Dokter Spesialis Radiologi Ciputra Hospital Surabaya, dr Sidharta Sp.Rad mengatakan, ABUS merupakan pilihan skrining alternatif yang mana nyaman. Ciputra Hospital Surabaya memilih Invenia ABUS 2.0 untuk membantu meningkatkan deteksi karsinoma dada pada wanita dengan susu padat.

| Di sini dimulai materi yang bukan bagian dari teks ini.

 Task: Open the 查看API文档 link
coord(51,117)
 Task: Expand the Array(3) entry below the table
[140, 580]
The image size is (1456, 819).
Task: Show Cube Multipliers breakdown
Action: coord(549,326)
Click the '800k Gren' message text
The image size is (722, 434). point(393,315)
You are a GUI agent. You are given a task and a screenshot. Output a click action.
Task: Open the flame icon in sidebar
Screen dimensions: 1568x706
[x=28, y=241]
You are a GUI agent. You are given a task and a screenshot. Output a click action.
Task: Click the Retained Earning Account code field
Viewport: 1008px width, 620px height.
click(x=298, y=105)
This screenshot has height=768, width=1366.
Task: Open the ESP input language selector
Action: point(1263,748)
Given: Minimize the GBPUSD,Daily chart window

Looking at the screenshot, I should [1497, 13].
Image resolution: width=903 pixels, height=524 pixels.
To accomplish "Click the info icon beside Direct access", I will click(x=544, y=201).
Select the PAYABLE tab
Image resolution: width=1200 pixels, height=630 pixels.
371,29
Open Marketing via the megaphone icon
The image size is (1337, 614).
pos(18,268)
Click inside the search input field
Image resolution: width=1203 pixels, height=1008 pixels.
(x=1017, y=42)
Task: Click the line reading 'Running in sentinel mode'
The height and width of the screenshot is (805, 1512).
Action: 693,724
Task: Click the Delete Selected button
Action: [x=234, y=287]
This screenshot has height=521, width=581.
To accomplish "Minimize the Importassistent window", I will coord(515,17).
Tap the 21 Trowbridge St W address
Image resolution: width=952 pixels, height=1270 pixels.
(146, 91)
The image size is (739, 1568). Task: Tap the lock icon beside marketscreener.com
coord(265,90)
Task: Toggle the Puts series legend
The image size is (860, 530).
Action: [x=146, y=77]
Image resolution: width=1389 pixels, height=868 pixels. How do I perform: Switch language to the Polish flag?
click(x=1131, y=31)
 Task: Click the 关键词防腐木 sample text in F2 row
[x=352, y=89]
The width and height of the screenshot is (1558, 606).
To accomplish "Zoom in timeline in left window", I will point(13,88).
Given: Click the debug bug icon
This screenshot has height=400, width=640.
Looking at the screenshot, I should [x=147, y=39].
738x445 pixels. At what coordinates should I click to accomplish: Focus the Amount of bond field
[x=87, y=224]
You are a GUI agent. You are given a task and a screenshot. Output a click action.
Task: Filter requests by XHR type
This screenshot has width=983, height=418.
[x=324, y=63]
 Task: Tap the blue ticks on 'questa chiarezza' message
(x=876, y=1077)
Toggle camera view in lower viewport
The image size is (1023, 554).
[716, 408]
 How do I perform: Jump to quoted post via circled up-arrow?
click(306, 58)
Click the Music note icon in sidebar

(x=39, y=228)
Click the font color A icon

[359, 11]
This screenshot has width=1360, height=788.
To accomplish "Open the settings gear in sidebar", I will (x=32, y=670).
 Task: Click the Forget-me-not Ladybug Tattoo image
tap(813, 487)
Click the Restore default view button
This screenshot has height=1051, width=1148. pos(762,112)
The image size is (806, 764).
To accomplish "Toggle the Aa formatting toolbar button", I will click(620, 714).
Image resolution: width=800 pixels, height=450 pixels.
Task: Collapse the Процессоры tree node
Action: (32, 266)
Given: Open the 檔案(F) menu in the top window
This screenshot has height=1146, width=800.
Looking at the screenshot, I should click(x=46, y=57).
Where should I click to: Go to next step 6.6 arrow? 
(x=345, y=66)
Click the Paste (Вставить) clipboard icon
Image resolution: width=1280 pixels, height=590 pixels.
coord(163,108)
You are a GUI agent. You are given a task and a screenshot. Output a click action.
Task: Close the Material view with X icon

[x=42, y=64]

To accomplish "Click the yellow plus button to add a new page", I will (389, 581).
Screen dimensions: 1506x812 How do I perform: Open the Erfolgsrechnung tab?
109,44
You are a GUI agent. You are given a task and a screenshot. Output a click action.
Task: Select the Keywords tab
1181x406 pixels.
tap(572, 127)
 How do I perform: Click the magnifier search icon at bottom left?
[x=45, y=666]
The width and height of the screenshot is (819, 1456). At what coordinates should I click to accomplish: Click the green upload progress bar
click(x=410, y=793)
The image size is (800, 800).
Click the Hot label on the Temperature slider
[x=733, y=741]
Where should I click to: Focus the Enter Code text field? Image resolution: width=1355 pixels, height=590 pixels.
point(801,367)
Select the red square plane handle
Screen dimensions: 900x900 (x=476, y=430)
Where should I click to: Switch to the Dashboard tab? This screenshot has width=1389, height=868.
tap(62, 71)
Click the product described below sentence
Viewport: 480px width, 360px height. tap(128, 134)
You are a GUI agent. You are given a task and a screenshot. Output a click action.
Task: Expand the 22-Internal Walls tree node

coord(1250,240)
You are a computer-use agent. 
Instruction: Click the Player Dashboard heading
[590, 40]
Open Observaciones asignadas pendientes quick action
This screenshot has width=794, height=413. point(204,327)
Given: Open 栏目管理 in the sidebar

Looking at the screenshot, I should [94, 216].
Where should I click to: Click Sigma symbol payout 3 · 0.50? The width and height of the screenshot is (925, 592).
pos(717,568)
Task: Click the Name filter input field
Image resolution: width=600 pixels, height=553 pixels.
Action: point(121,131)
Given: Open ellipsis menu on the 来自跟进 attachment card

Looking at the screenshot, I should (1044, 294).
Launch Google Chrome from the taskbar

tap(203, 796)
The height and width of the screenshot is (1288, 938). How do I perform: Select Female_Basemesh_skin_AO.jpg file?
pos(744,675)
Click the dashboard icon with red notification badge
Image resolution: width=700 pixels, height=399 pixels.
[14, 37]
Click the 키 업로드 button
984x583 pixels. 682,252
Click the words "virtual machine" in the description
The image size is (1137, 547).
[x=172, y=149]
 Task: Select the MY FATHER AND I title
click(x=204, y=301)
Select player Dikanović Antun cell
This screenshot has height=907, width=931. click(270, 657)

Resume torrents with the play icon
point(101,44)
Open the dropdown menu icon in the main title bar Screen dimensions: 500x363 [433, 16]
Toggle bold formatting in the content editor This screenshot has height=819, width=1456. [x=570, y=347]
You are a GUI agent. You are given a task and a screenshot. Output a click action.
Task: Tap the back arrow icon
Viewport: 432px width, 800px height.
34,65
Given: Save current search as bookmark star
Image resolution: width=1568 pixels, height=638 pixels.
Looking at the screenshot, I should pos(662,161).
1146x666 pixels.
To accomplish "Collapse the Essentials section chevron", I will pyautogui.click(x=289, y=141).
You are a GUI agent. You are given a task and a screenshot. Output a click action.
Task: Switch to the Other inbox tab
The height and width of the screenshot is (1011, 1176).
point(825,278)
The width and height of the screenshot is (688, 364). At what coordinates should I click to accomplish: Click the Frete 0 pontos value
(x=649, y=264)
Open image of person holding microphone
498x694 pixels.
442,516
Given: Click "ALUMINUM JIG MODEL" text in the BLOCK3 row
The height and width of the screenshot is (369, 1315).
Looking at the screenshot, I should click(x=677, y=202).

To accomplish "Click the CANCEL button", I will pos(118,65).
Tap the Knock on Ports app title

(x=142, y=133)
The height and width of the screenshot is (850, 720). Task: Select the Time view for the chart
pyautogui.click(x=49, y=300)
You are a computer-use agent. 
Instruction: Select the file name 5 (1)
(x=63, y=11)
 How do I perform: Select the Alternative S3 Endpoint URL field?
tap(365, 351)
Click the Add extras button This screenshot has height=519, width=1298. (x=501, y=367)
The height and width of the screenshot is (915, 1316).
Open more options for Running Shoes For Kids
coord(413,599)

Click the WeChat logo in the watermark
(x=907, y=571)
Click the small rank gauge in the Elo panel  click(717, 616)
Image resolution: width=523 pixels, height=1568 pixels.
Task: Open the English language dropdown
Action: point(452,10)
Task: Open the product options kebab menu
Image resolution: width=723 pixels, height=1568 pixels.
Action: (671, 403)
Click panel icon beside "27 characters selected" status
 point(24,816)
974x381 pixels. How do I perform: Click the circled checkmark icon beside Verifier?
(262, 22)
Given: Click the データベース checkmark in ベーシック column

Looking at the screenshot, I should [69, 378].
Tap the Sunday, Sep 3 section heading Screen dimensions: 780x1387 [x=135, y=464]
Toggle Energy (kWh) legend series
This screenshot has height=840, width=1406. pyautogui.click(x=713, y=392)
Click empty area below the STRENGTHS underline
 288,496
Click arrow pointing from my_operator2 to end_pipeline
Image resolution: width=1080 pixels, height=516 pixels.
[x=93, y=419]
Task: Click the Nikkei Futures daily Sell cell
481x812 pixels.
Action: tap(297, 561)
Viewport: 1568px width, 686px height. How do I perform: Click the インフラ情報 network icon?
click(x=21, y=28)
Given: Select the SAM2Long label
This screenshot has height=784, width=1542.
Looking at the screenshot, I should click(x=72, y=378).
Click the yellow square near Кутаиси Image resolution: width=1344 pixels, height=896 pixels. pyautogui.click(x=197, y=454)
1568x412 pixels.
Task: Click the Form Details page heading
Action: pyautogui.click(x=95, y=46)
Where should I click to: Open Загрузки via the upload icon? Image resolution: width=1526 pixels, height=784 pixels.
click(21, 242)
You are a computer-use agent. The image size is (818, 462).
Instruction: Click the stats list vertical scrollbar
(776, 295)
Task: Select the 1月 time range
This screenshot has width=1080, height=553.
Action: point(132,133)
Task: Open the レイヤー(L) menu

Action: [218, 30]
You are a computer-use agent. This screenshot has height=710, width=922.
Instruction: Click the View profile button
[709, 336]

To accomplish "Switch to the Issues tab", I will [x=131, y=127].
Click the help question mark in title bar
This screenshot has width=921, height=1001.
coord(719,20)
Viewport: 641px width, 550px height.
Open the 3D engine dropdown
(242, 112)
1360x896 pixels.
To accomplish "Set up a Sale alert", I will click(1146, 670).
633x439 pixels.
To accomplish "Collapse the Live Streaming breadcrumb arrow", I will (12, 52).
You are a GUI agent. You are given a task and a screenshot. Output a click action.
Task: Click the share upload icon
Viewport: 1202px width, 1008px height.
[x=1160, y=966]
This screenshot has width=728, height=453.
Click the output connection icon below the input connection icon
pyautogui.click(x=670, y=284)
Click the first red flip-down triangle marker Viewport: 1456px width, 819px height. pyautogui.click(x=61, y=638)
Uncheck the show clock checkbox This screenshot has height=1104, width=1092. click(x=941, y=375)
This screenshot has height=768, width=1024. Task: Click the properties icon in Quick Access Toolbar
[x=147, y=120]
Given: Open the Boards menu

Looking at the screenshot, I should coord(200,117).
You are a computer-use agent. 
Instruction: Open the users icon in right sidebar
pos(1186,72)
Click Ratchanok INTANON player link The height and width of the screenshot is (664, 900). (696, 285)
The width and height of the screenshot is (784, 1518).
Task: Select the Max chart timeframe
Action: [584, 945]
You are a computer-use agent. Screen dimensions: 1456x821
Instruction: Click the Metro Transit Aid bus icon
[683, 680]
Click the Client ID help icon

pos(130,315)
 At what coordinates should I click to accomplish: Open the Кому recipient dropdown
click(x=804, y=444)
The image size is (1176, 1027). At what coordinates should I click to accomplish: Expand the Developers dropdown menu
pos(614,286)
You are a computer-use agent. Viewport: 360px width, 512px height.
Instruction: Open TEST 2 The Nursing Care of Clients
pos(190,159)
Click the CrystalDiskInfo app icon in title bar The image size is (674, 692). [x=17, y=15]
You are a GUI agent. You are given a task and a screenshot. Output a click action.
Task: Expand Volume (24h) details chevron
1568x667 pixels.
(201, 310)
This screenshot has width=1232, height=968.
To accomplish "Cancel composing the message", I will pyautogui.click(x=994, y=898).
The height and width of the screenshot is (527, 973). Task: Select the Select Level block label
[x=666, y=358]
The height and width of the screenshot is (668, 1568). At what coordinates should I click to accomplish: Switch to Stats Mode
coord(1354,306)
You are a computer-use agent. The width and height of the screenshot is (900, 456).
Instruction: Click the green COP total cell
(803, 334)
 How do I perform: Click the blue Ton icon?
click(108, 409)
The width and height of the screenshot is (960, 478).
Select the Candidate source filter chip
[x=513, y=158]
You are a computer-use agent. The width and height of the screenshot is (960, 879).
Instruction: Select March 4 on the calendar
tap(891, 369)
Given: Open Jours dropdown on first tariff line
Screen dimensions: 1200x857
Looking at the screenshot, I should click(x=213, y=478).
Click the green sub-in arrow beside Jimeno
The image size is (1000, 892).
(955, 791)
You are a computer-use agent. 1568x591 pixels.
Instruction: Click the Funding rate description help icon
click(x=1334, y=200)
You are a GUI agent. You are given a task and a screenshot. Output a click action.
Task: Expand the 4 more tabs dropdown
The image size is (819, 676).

“Pemilihan ini sangat cocok untuk wanita di tempat Asia serta di dalam Indonesia, akibat 76% hingga 80% wanita tergolong dari dense breast dengan klasifikasi sangat padat dan juga merupakan pemeriksaan yang tersebut nyaman tanpa radiasi,” paparnya.
Dengan skrining dini, lanjut dia, diharapkan mampu menekan bertumbuhnya risiko karsinoma susu juga mengempiskan peluang kematian. Hasil pembacaan dari ABUS sendiri, lanjut dr Sidharta, sangat cepat sekitar 1-2 jam sudah ada sanggup diketahui. “Kita hadir untuk memberikan layanan untuk masyarakat. Kebetulan, ketika ini hingga Februari 2025 ada promo semata-mata dengan Simbol Rupiah 1,5 jt bisa saja melakukan skrining ABUS di tempat Ciputra Hospital Surabaya, sudah ada termasuk konsultasi dokter spesials kemudian radiologi,” ungkapnya.
Salah satu pengurus Lovepink Indonesia (Organisasi non-profit yang berfokus pada Kampanye Kesadaran Deteksi Dini Kanker Payudara), cabang Surabaya, Asih Suprapti berharap, skrining ABUS sanggup menjadi layanan untuk deteksi dini tumor ganas payudara, sehingga mampu menekan penderita baru. Karena risiko menderita neoplasma kelenjar susu itu tidaklah mengenal usia. “Di anggota kami, ada yang dimaksud baru berusia 17 tahun telah terkena neoplasma payudara. Bahkan sekitar 70 persen penderitanya berusia 50 tahun ke bawah,” katanya.